Os Estados devem também estabelecer limites de idade sob os quais fique proibido e punido por lei o emprego assalariado da mão-de-obra infantil. (BRASIL, 1992a). 

2 “Art. 226. A família, base da sociedade, tem especial proteção do Estado. 
§ 1º O casamento é civil e gratuita a celebração. 
§ 2º O casamento religioso tem efeito civil, nos termos da lei. 
§ 3º Para efeito da proteção do Estado, é reconhecida a união estável entre o homem e a mulher como entidade familiar, devendo a lei facilitar sua conversão em casamento. (Regulamento) 
§ 4º Entende-se, também, como entidade familiar a comunidade formada por qualquer dos pais e seus descendentes. 
§ 5º Os direitos e deveres referentes à sociedade conjugal são exercidos igualmente pelo homem e pela mulher. 
[…] 
§ 7º Fundado nos princípios da dignidade da pessoa humana e da paternidade responsável, o planejamento familiar é livre decisão do casal, competindo ao Estado propiciar recursos educacionais e científicos para o exercício desse direito, vedada qualquer forma coercitiva por parte de instituições oficiais ou privadas.  
§ 8º O Estado assegurará a assistência à família na pessoa de cada um dos que a integram, criando mecanismos para coibir a violência no âmbito de suas relações.” (BRASIL, 1988). 
3 A entidade familiar, deduzido dos arts. 1º da Lei 8.009/90 (BRASIL e 226, § 4º da CF/88, agasalha, segundo a aplicação da interpretação teleológica, a pessoa que, como na hipótese, é separada e vive sozinha, devendo o manto da impenhorabilidade, dessarte, proteger os bens móveis guarnecedores de sua residência.
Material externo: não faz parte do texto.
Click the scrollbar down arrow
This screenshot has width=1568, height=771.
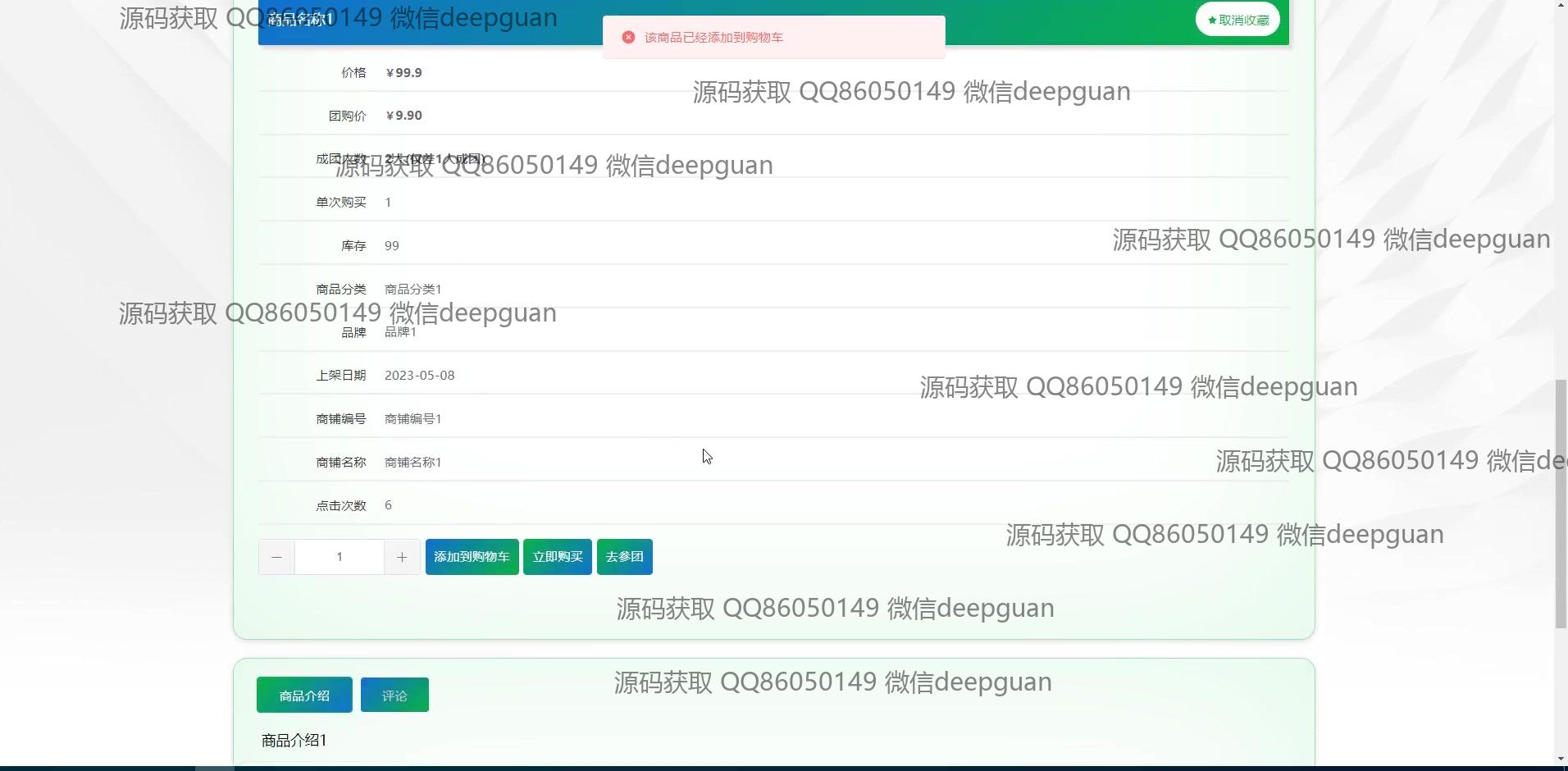[x=1560, y=759]

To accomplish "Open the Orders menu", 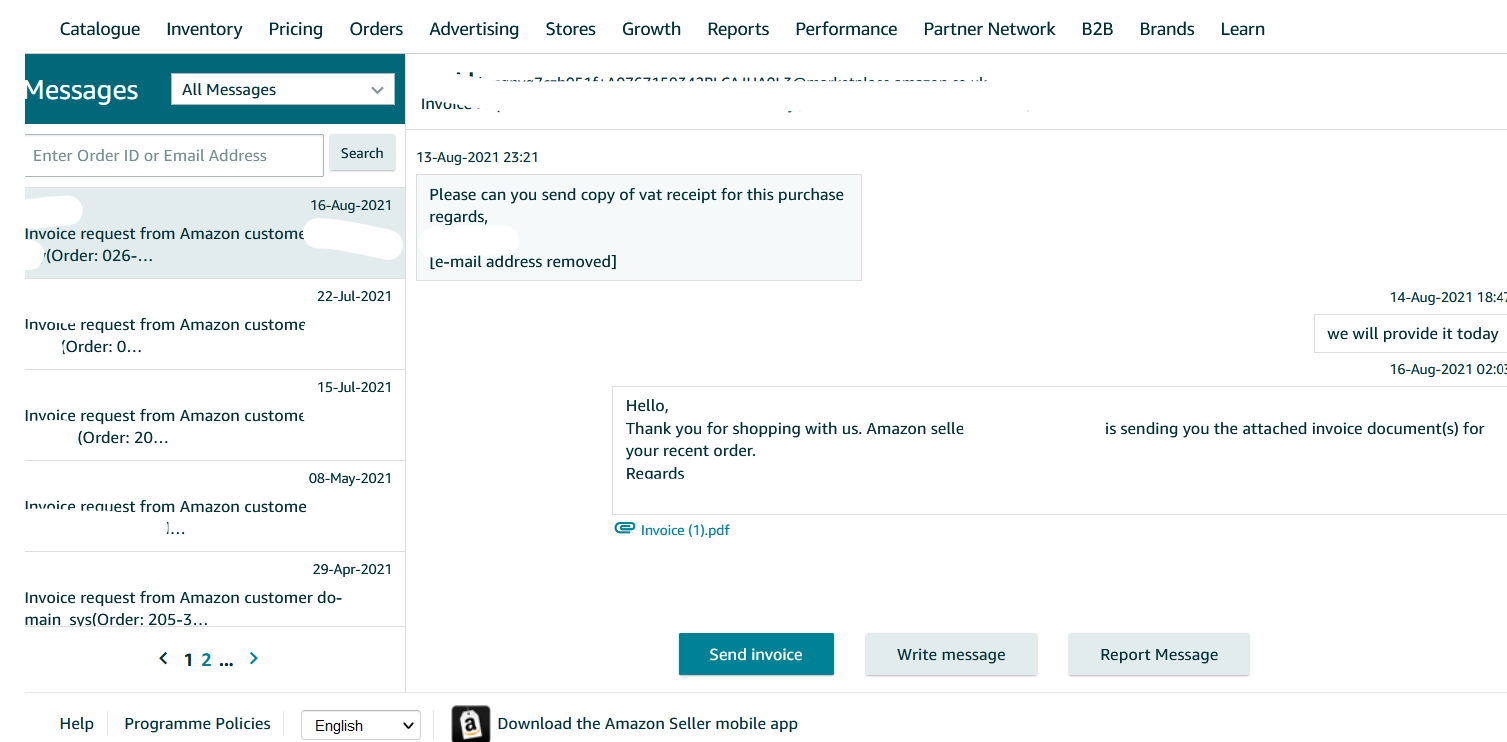I will pyautogui.click(x=376, y=29).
Precedente: (REsp 205170/SP, DJ 07.02.2000). 
4 Sobre planejamento familiar sugere-se a leitura da Lei n.º 9.263/96. 
5 As servidoras públicas têm direito à licença maternidade de 180 dias. Para a grávida que estuda, o tempo de licença para se ausentar da escola é também de 120 dias, sendo que as atividades escolares podem ser efetuadas em casa e os exames finais, remarcados. 
6 ADI 6603, órgão julgador: tribunal Pleno, Relator(a): Min. ROSA WEBER, Julgamento: 14/09/2022, Publicação: 29/09/2022. 
7 ECA: “art. 25 […] Parágrafo único.  Entende-se por família extensa ou ampliada aquela que se estende para além da unidade pais e filhos ou da unidade do casal, formada por parentes próximos com os quais a criança ou adolescente convive e mantém vínculos de afinidade e afetividade.” (BRASIL, 1990c).